S4:比較第一風險係數和第一風險係數基礎值;以及S4: Comparing the first risk factor with the first risk factor base value; and
S5:當第一風險係數大於風險係數基礎值時,判斷檢測樣本為高罹癌風險。S5: When the first risk coefficient is greater than the basic value of the risk coefficient, it is determined that the detection sample has a high risk of cancer.
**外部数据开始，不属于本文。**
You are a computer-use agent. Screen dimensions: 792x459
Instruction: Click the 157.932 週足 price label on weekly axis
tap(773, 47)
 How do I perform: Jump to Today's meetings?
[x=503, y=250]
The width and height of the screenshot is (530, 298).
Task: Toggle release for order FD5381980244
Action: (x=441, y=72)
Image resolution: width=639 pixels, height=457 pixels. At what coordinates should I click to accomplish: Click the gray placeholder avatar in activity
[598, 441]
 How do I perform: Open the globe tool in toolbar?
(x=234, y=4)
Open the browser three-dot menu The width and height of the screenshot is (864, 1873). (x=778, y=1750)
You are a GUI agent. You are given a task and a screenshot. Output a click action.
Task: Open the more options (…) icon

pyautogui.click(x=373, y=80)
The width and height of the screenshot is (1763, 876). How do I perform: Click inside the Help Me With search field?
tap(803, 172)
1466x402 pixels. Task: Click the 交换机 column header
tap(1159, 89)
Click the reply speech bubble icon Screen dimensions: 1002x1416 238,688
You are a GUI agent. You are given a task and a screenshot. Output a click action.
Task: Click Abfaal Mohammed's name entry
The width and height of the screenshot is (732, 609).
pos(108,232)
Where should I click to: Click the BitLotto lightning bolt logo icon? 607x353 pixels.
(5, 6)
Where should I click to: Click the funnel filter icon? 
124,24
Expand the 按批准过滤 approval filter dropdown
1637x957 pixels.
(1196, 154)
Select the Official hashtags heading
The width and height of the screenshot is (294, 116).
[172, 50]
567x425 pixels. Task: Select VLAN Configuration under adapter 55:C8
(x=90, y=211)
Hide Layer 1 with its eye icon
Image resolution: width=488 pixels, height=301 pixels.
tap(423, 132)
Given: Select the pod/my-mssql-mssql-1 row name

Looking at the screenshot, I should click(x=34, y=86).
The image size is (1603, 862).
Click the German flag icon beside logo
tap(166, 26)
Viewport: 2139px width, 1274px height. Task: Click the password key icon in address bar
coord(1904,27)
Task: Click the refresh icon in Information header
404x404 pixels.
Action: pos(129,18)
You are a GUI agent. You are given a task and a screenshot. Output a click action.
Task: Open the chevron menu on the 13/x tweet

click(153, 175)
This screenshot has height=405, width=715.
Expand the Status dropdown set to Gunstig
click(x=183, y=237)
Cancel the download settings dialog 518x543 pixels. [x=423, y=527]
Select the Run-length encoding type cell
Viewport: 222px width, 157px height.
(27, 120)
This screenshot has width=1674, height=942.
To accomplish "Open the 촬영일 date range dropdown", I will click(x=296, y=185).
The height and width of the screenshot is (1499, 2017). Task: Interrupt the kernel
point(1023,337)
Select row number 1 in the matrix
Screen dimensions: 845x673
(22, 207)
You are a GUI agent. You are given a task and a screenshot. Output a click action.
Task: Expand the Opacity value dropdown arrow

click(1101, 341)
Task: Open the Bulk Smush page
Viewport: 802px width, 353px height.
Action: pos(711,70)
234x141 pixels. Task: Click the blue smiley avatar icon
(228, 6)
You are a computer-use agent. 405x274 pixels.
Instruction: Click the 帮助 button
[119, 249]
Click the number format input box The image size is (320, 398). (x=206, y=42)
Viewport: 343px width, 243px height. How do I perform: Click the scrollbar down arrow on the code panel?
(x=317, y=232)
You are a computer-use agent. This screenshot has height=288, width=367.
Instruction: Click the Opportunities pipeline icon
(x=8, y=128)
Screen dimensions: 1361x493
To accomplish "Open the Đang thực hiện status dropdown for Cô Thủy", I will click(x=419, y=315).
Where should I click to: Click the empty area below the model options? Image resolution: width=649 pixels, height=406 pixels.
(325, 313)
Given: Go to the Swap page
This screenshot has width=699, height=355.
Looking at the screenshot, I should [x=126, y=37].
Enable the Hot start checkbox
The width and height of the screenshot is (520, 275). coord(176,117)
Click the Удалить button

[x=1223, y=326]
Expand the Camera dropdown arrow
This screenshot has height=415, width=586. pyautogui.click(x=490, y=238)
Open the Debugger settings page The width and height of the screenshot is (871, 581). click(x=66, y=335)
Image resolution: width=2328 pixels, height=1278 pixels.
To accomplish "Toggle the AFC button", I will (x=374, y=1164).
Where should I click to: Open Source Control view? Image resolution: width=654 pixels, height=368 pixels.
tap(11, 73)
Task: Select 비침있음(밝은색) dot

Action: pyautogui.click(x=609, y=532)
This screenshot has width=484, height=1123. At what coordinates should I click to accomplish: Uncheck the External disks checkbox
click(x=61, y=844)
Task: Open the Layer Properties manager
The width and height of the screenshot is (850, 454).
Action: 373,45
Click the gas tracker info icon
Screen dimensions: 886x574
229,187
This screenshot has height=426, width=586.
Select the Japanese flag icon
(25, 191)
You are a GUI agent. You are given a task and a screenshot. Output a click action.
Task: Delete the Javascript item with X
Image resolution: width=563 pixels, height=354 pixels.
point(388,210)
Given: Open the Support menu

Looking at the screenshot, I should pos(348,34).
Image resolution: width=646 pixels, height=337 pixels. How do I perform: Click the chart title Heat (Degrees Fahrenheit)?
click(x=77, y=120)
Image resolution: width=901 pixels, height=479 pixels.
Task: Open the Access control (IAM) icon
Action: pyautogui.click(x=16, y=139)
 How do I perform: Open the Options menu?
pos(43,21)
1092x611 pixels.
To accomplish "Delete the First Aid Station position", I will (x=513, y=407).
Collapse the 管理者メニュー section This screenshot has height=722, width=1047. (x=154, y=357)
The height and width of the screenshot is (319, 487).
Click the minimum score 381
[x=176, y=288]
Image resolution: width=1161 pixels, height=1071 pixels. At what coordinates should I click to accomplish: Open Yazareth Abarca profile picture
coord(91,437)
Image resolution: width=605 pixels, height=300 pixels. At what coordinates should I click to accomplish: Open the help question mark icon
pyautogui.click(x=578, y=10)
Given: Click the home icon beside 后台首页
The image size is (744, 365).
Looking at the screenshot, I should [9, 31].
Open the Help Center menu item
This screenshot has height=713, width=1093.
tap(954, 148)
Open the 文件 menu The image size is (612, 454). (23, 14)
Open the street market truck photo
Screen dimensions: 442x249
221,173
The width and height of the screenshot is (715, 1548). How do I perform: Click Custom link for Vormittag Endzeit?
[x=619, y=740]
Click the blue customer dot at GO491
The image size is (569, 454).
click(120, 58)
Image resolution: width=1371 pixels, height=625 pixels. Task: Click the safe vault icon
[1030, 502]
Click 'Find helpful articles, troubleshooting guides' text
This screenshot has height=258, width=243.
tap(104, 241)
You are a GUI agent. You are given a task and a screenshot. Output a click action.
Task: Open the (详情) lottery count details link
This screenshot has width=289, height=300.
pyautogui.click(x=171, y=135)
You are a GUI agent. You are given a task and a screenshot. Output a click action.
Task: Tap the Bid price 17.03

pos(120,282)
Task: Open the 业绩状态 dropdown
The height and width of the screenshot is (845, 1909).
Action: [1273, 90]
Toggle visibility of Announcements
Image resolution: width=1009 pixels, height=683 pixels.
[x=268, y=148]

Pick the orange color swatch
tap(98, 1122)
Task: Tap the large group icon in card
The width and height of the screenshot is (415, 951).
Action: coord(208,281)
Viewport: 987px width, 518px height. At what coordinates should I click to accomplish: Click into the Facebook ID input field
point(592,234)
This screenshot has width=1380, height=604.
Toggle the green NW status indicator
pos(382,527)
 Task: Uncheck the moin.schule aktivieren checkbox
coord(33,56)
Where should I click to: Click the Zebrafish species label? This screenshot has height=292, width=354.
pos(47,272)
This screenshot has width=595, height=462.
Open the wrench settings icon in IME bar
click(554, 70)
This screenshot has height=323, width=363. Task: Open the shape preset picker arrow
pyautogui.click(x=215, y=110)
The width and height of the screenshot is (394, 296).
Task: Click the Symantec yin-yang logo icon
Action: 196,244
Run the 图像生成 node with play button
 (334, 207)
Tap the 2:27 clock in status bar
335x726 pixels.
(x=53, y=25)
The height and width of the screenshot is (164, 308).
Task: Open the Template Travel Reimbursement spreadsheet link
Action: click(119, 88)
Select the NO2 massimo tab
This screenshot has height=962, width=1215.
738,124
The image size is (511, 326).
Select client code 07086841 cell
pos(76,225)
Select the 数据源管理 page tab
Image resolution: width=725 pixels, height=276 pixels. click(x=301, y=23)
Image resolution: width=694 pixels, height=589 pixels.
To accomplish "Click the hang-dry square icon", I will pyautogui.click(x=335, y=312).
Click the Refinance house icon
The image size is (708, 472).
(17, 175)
如步驟S1所示,進行檢測時需先取得一檢測樣本,該檢測樣本可為一受測者或正常人之體液,或來源於細胞以及組織中之萃取物。其中,體液係血液或尿液等。其尿液檢體來自林口長庚紀念醫院 (台灣,桃園)手術病人,收樣前已通過人體試驗審查委員會(Institutional Review Board, IRB)以及簽署人體檢體採集同意書(受測者不限性別)。As shown in step S1, a test sample needs to be obtained before performing the test, and the test sample can be a body fluid of a test subject or a normal person, or an extract derived from cells and tissues. Among them, the body fluid is blood or urine. The urine samples came from patients undergoing surgery at Linkou Chang Gung Memorial Hospital (Taiwan, Taoyuan). Before receiving the samples, they had passed the Institutional Review Board (IRB) and signed a consent form for the collection of human samples (subjects were not limited to gender) .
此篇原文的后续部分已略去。